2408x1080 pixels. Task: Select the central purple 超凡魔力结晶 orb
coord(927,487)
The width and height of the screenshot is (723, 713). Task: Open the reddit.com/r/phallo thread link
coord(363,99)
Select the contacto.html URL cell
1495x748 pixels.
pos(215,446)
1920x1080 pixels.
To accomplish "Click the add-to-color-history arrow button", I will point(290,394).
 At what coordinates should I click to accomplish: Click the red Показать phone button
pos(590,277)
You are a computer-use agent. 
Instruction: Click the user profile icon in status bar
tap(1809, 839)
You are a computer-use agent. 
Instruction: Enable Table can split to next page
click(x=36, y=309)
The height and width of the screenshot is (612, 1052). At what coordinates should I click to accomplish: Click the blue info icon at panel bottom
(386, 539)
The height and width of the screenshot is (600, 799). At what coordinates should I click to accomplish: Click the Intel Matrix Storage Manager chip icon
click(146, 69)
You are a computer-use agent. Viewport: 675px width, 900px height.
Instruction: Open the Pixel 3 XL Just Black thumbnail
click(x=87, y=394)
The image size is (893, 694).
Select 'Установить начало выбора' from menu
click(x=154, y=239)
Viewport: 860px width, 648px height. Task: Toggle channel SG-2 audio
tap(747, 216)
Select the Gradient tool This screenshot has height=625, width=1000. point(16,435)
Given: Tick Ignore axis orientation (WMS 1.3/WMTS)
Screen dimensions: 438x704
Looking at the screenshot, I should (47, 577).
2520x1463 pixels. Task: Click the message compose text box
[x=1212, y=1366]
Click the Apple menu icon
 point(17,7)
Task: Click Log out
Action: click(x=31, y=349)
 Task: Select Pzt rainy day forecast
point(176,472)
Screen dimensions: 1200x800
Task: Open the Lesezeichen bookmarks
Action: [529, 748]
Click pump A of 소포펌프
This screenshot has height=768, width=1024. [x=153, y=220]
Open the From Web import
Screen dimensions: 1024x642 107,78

◆ THE PROBLEM
Update the records above by changing each "Instruction" to "Goal" and leaving everything else as it is.

◆ REPLY TO THE EXERCISE
2408x1080 pixels. Task: Select the central purple 超凡魔力结晶 orb
coord(927,487)
The width and height of the screenshot is (723, 713). Task: Open the reddit.com/r/phallo thread link
coord(363,99)
Select the contacto.html URL cell
1495x748 pixels.
pos(215,446)
1920x1080 pixels.
To accomplish "Click the add-to-color-history arrow button", I will point(290,394).
 At what coordinates should I click to accomplish: Click the red Показать phone button
pos(590,277)
You are a computer-use agent. 
Goal: Click the user profile icon in status bar
tap(1809, 839)
You are a computer-use agent. 
Goal: Enable Table can split to next page
click(x=36, y=309)
The height and width of the screenshot is (612, 1052). At what coordinates should I click to accomplish: Click the blue info icon at panel bottom
(386, 539)
The height and width of the screenshot is (600, 799). At what coordinates should I click to accomplish: Click the Intel Matrix Storage Manager chip icon
click(146, 69)
You are a computer-use agent. Viewport: 675px width, 900px height.
Goal: Open the Pixel 3 XL Just Black thumbnail
click(x=87, y=394)
The image size is (893, 694).
Select 'Установить начало выбора' from menu
click(x=154, y=239)
Viewport: 860px width, 648px height. Task: Toggle channel SG-2 audio
tap(747, 216)
Select the Gradient tool This screenshot has height=625, width=1000. point(16,435)
Given: Tick Ignore axis orientation (WMS 1.3/WMTS)
Screen dimensions: 438x704
Looking at the screenshot, I should (47, 577).
2520x1463 pixels. Task: Click the message compose text box
[x=1212, y=1366]
Click the Apple menu icon
 point(17,7)
Task: Click Log out
Action: click(x=31, y=349)
 Task: Select Pzt rainy day forecast
point(176,472)
Screen dimensions: 1200x800
Task: Open the Lesezeichen bookmarks
Action: [529, 748]
Click pump A of 소포펌프
This screenshot has height=768, width=1024. [x=153, y=220]
Open the From Web import
Screen dimensions: 1024x642 107,78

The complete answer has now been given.